Zorach v. Clauson
Supreme Court Upholds "released Time" Program
Zorach based his suit on the Establishment Clause of the First Amendment, which holds that: "Congress shall make no law respecting an establishment of religion . . . " Since the days of Thomas Jefferson, this clause of the Constitution has been interpreted to mean that "a wall of separation" exists between church and state. And since the Court decided Everson v. Board of Education in 1947, government has had to maintain an attitude of strict neutrality towards religion in order to keep that wall up.
The effort with regard to public schools has been especially fraught. In 1948, the Court considered the first of its "released time" cases, Illinois ex rel. McCollum v. Board of Education, in which religious instruction provided to public school students by independent teachers on school grounds was struck down. Just four years later, in Zorach, however, the Court upheld a similar "released time" program. The only obvious difference between the two programs was that in Zorach the religious instruction took place away from school property.
It is not easy to square Zorach with McCollum. Indeed, in later years, Justice Douglas, the author of the majority opinion in Zorach disavowed what he had to say there. But Douglas's opinion itself contains indications of why the Court has not only not reversed Zorach, but subsequently expanded upon it:
We would have to press the concept of separation of Church and state to . . . extremes to condemn the present law on constitutional grounds . . . In each case the teacher requires parental consent in writing. In each case the teacher, in order to make sure the student is not a truant, goes further and requires a report from the priest, the rabbi, or the minister. The teacher in other words cooperates in a religious program to the extent of making it possible for her students to participate in it. Whether she does it occasionally for a few students, regularly for one, or pursuant to a systematized program designed to further the religious needs of all the students does not alter the character of the act.

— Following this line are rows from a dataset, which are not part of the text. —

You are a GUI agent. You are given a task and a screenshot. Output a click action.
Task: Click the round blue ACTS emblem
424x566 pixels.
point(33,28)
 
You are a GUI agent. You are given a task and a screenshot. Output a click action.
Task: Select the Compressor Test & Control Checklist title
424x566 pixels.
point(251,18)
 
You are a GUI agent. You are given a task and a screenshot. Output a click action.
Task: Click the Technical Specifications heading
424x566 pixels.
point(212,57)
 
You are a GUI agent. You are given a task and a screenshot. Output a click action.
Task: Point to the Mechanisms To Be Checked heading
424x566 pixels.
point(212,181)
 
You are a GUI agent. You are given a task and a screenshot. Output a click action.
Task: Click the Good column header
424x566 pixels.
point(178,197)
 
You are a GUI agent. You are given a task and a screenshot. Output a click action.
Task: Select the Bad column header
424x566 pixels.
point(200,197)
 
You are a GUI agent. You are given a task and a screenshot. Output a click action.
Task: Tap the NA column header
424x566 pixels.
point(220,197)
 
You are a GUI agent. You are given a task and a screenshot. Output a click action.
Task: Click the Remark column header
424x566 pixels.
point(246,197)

The difference between the situations in McCollum and Zorach was the manner in which students confirmed participation. In McCollum the students had to opt out, and in the latter students had to make an affirmative effort to participate. The decision to engage in religious activities during school hours, in other words, was theirs and their parents'. This line of thought eventually led, in Lemon v. Kurtzman (1971), to the Lemon test for acceptable state accommodation of religion. In order for a statute or program not to violate the Establishment Clause, it must meet three requirements: 1) it must have a secular legislative purpose; 2) its primary purpose must neither advance nor inhibit religion; and 3) it must not foster excessive government entanglement with religion.
It is this third prong of the Lemon test that evolved from Zorach. If students--or better yet, their more independent parents--make the decision to participate in religious activities only tangentially connected with the public schools, then the government itself avoids "excessive entanglement." Such thinking has led to decisions like Board of Education v. Mergens (1990), in which the Court upheld prayer meetings organized and held at a public high school during an "activity period" when students were free to attend a wide variety of other, secular events.